With the A’s ahead, 6-5, entering the ninth, Luis Arraez clubbed a one-out, opposite-field single to left -- his third hit of the game -- before Adrianza tripled off the right-field wall to bring Arraez home with the equalizer. Jason Castro struck out, setting up a two-out opportunity for Kepler, who had already doubled and hit a three-run homer in the game.
“I heard the crowd behind me. It kind of gave me goosebumps for a second, and I could feel the emotions get ahold of me,” Kepler said. “And then I just took a deep breath and zoned in on the pitcher.”
Kepler capped a three-hit, four-RBI afternoon with a single into the left-field gap to complete the comeback off Oakland's All-Star closer Liam Hendriks.
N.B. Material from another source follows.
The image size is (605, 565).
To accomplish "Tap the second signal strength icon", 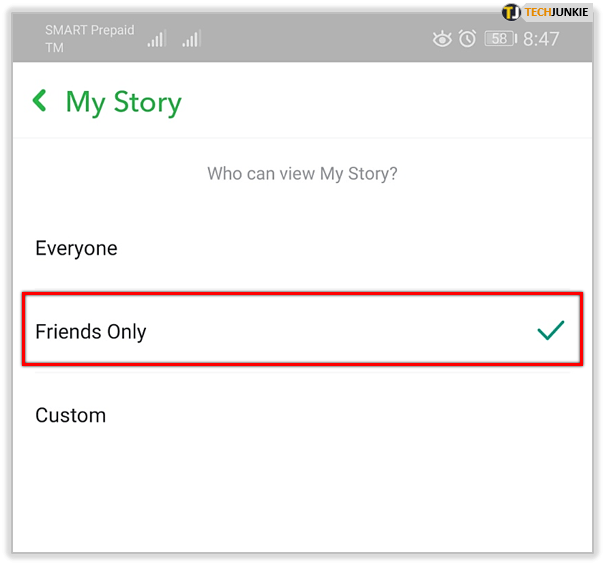I will [192, 39].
“Tough guys who have kind of really had a good year or have been dominant at times, [Adrianza] has been their kryptonite,” May said. “We had the right guy in the right place. … [Kepler] did what he always does in the clutch. That was literally the perfect lineup, and it happened exactly the way we needed it to happen. I can't say how proud I am of those dudes identifying what they needed to do and getting the job done. It was awesome."
Even before they were trailing late, Sunday was always going to be an uphill battle for the Twins because of the state of their bullpen.
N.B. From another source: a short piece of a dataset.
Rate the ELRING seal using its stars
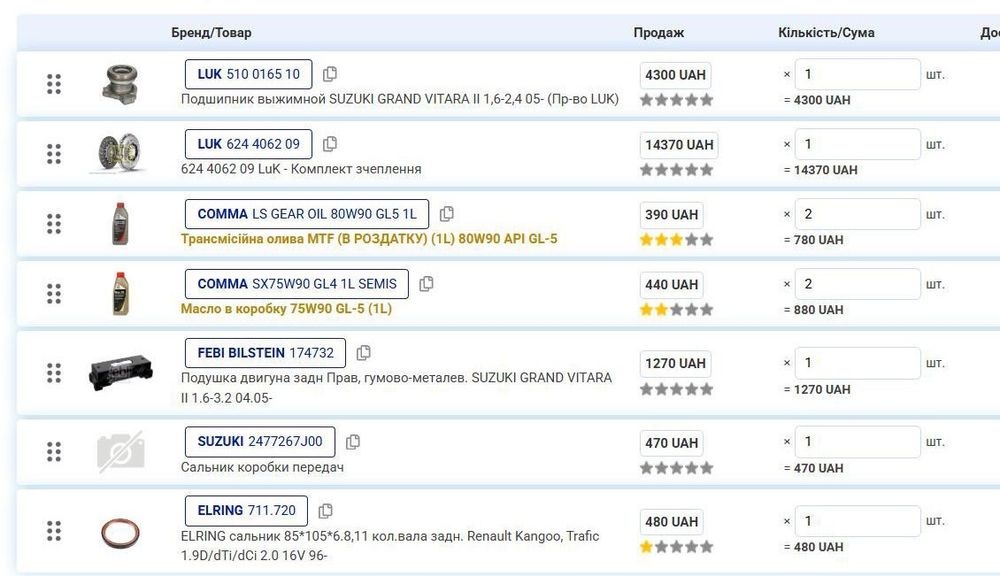Viewport: 1000px width, 576px height. (x=677, y=547)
That’s because the Twins’ relief situation was already particularly scant entering Sunday, with only Harper, May and Kohl Stewart likely to be fully available, as Blake Parker, Tyler Duffey and Zack Littell had all been used both Friday and Saturday, while Taylor Rogers had taken the loss on Saturday.
“It was a day going into the game where we knew we were not going to be at full strength,” Baldelli said. “We knew we were going to push certain guys into spots and have them pitch more than they normally would. It was a game where we knew we would be challenged.”
That showed in the management of the Twins' skipper, who has erred on the side of caution with his starters’ pitch counts all season. He allowed Jose Berrios to go 113 pitches on Saturday and followed it up by leaving Michael Pineda in for 109 pitches on Sunday.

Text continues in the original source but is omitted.